ABESE SURESİ
Adı: Surenin ilk kelimesi (Abese) bu sûrenin adı olmuştur.
Nüzul zamanı: Bu sûrenin esbab-ı nüzulu hakkında görüş bildiren müfessir ve muhaddisler, aşağıda zikredilen hâdisenin bu sûrenin nüzuluna neden olduğu konusunda ittifak etmişlerdir.
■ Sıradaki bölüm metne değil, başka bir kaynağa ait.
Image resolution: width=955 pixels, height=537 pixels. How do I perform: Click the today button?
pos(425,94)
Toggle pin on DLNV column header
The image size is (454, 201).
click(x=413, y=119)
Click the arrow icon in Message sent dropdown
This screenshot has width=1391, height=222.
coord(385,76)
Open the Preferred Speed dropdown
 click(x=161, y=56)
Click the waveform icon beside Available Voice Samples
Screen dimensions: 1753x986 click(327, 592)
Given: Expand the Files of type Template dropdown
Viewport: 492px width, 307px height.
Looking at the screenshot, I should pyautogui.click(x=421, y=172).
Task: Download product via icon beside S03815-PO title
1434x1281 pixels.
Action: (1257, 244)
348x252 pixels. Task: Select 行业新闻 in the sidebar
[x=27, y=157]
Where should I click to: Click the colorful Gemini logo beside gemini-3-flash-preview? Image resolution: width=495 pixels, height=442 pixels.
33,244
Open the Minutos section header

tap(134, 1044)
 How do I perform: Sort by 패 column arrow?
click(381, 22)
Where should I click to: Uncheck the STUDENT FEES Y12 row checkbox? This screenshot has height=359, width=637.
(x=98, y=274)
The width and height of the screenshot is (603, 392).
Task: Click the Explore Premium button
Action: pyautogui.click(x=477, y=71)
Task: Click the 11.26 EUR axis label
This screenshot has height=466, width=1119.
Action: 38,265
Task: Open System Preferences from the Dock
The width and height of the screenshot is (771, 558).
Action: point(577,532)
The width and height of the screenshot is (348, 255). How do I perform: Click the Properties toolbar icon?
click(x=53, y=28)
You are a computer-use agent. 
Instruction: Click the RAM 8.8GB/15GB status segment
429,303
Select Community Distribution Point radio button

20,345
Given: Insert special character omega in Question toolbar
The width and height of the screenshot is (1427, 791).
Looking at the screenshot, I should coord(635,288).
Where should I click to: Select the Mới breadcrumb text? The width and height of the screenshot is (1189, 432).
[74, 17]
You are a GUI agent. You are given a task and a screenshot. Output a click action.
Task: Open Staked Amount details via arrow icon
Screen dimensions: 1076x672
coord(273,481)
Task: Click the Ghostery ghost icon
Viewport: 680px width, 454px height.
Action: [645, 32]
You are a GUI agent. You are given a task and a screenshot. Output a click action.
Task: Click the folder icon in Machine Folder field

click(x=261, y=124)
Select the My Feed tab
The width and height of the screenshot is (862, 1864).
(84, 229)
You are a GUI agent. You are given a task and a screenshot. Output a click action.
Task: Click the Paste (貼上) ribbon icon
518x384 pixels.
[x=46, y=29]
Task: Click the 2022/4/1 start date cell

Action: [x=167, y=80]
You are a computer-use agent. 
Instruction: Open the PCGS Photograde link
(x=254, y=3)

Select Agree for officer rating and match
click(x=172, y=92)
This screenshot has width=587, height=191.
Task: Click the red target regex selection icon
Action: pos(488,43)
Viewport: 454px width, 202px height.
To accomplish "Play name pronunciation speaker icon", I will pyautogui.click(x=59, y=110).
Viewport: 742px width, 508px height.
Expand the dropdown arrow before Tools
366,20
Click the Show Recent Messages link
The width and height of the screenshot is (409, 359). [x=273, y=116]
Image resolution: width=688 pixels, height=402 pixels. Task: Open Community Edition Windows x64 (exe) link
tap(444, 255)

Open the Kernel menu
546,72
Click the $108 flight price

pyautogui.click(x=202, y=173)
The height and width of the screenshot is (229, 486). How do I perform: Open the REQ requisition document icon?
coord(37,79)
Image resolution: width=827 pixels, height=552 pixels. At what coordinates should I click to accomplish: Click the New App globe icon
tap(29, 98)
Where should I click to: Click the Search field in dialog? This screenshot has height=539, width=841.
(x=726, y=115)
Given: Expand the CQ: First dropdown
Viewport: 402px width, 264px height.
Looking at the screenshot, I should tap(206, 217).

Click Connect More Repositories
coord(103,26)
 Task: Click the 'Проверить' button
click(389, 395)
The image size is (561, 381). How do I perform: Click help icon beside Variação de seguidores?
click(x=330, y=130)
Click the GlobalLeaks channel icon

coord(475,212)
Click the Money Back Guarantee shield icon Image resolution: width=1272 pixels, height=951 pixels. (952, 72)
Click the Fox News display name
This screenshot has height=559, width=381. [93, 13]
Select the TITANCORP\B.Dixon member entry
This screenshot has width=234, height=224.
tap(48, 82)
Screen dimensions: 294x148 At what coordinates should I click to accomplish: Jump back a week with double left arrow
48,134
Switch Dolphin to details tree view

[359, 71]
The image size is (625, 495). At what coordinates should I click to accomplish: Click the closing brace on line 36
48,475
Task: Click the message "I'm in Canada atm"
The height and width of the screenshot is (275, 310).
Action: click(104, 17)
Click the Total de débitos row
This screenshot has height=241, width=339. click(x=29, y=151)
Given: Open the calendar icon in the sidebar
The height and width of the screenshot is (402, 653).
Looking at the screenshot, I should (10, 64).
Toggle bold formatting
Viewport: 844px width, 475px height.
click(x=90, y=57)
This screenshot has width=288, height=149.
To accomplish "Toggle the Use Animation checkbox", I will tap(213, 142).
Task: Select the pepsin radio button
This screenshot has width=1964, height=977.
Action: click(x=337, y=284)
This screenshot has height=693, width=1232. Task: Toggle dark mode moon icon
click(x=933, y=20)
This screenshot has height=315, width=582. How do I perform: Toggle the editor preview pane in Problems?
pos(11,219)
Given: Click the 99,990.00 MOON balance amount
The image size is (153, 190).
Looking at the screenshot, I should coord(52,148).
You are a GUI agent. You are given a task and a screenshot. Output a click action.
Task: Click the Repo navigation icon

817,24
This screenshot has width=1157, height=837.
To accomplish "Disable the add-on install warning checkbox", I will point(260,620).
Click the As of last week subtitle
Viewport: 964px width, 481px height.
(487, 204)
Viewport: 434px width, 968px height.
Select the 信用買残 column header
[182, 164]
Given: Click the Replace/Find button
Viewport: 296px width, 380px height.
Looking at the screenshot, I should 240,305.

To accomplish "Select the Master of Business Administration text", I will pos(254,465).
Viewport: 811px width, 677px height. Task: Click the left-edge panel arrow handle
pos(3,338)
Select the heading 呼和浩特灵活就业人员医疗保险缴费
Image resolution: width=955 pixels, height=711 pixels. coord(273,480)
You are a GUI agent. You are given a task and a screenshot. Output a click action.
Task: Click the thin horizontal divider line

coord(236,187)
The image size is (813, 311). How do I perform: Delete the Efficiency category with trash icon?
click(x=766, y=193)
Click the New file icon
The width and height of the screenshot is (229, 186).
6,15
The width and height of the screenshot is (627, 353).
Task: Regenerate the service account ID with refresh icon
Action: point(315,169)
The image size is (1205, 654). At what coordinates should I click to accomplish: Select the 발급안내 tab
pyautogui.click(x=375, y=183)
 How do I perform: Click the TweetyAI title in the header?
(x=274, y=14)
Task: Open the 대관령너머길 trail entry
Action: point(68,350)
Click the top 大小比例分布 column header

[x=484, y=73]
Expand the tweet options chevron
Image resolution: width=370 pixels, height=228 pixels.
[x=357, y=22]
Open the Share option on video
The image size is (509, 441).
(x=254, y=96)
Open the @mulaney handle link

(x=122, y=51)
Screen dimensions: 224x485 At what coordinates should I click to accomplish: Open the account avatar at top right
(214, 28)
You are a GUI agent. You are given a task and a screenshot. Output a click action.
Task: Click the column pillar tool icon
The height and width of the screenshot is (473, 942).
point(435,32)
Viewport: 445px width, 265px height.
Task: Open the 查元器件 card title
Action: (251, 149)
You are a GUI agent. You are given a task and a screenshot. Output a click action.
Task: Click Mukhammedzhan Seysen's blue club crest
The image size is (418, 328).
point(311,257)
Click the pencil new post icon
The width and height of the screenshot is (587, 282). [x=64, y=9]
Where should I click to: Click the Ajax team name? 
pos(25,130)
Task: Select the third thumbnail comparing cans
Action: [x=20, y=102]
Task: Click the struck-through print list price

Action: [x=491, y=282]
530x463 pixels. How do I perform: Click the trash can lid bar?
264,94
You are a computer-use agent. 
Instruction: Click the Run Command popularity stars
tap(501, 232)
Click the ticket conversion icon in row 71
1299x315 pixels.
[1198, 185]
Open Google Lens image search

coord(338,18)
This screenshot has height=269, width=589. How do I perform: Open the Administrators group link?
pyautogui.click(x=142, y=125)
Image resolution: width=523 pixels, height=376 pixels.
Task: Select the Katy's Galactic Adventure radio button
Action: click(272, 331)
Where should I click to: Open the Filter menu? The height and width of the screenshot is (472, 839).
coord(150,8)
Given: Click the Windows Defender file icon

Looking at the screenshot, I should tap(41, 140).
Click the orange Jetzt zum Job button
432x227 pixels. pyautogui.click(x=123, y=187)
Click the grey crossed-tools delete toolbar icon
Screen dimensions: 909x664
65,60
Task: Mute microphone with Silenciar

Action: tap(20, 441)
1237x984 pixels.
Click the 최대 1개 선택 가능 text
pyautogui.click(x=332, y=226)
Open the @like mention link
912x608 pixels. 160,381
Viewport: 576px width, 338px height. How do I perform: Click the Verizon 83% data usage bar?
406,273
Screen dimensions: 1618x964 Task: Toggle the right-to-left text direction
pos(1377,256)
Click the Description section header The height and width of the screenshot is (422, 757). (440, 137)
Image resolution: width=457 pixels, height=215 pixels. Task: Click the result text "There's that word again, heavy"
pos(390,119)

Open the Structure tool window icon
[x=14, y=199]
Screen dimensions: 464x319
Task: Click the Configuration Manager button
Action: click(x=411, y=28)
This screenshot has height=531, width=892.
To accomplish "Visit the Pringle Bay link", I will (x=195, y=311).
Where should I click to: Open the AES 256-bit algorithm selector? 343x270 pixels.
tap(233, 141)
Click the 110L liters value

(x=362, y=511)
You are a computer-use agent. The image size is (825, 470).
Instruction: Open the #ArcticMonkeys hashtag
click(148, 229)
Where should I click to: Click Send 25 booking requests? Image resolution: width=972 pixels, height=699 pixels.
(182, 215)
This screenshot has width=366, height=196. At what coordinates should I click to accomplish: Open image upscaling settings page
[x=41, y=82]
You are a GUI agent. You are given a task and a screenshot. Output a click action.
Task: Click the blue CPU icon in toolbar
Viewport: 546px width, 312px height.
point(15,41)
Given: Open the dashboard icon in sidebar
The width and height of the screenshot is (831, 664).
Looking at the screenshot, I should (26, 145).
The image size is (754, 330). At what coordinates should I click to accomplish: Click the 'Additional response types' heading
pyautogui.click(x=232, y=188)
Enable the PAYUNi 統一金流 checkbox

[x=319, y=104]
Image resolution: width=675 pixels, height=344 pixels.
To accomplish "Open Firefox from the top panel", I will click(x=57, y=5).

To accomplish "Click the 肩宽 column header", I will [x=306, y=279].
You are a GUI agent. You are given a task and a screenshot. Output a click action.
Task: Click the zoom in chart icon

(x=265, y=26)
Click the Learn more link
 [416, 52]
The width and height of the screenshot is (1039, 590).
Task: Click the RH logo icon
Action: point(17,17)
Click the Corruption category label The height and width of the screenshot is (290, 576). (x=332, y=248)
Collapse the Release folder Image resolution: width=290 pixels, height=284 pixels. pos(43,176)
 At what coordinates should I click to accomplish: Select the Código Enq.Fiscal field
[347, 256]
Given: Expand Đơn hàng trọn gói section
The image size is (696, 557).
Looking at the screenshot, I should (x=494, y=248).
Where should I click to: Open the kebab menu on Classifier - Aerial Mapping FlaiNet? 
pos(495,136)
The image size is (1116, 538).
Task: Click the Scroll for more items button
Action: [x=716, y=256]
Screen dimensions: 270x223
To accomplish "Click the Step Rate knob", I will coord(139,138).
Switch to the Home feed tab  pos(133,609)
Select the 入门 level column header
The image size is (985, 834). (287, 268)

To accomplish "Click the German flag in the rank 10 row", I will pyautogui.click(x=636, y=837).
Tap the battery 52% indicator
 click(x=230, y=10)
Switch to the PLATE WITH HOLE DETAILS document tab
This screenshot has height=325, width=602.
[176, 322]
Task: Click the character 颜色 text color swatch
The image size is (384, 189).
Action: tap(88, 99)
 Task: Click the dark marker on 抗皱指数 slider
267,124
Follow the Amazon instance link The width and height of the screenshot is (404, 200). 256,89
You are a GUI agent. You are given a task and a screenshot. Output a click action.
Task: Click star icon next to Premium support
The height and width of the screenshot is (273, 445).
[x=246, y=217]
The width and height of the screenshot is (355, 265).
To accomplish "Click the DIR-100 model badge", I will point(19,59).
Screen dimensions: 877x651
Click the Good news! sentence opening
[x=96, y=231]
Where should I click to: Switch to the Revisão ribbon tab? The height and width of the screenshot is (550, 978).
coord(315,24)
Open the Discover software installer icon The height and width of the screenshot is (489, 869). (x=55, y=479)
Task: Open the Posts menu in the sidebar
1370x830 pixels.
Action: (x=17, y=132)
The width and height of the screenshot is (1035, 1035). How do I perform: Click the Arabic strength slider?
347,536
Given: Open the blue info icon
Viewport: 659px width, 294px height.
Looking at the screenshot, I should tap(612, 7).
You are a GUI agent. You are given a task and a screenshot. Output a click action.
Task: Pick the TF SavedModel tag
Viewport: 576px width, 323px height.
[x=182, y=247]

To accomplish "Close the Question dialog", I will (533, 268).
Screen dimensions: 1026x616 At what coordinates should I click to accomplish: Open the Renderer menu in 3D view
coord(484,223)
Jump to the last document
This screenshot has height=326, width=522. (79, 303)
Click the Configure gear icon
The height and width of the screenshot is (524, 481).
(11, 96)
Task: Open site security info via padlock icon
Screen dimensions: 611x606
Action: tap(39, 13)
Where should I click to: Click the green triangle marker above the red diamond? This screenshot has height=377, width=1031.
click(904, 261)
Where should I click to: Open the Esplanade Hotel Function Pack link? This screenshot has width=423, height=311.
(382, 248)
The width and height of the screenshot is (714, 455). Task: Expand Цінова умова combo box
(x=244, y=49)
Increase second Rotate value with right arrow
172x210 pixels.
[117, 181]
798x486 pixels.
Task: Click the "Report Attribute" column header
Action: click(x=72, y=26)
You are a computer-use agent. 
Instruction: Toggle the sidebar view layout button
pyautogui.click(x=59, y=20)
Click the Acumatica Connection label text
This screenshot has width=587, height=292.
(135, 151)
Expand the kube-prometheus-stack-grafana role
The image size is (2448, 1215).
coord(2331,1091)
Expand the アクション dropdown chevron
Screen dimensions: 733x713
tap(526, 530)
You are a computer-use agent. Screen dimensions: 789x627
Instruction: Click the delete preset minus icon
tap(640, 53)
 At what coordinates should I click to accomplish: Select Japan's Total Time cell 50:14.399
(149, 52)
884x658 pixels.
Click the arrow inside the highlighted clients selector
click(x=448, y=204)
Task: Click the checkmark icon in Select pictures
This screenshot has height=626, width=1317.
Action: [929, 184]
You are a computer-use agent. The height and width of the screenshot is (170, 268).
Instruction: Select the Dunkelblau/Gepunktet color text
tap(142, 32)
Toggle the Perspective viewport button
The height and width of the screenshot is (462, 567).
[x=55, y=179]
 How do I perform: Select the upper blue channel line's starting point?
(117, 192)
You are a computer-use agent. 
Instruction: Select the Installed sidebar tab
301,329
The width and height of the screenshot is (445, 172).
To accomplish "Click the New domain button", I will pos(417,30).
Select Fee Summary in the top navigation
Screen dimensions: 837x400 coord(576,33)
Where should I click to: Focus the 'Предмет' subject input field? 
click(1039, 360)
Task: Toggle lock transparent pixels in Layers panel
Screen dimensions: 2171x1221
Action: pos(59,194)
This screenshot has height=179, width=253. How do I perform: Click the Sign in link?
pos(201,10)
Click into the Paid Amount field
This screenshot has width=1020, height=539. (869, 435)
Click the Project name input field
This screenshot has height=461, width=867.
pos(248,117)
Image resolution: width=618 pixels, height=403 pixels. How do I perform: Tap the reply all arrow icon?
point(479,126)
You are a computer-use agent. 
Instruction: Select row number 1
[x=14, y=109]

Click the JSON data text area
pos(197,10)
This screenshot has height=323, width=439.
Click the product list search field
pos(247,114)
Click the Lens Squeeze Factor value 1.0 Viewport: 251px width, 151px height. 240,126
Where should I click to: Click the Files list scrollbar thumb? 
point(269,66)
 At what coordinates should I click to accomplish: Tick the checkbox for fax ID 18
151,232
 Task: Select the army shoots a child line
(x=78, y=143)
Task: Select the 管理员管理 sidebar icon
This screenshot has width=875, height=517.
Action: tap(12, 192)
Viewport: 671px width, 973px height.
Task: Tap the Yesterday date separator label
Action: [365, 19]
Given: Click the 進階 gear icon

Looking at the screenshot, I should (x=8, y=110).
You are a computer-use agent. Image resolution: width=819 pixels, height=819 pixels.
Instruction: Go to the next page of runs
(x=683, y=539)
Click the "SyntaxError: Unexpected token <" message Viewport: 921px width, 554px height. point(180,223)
Birgün Rasûlullah (s.a) Mekke’nin ileri gelenlerine İslâm’ı tebliğ ediyor ve onları ikna edebilmek için oldukça gayret sarfediyordu.. Bu sırada bir âmâ olan Hz. İbn Ummu Mektum (r.a) çıkagelerek, Rasûlullah’tan (s.a.) İslâm hakkında bilgi vermesini istedi. Rasûlullah (s.a) ise, Ummu Mektum’un araya girmesinden hoşlanmayarak yüzünü çevirdi ve bu olay üzerine de Abese Sûresi nazil oldu. Şu nedenlerden ötürü, bu sûrenin nüzul zamanını tespit etmek bizim için kolay olmuştur.
Birincisi, İbni Kesir bu konuyu izah ederken, Ummu Mektum (r.a) için ‘Mekke’de İslâm’ı ilk kabul edenlerdendi’; İbn Hacer de, ‘Hz. Ummu Mektum (r.a) ilk Müslümanlardandır’ demektedirler.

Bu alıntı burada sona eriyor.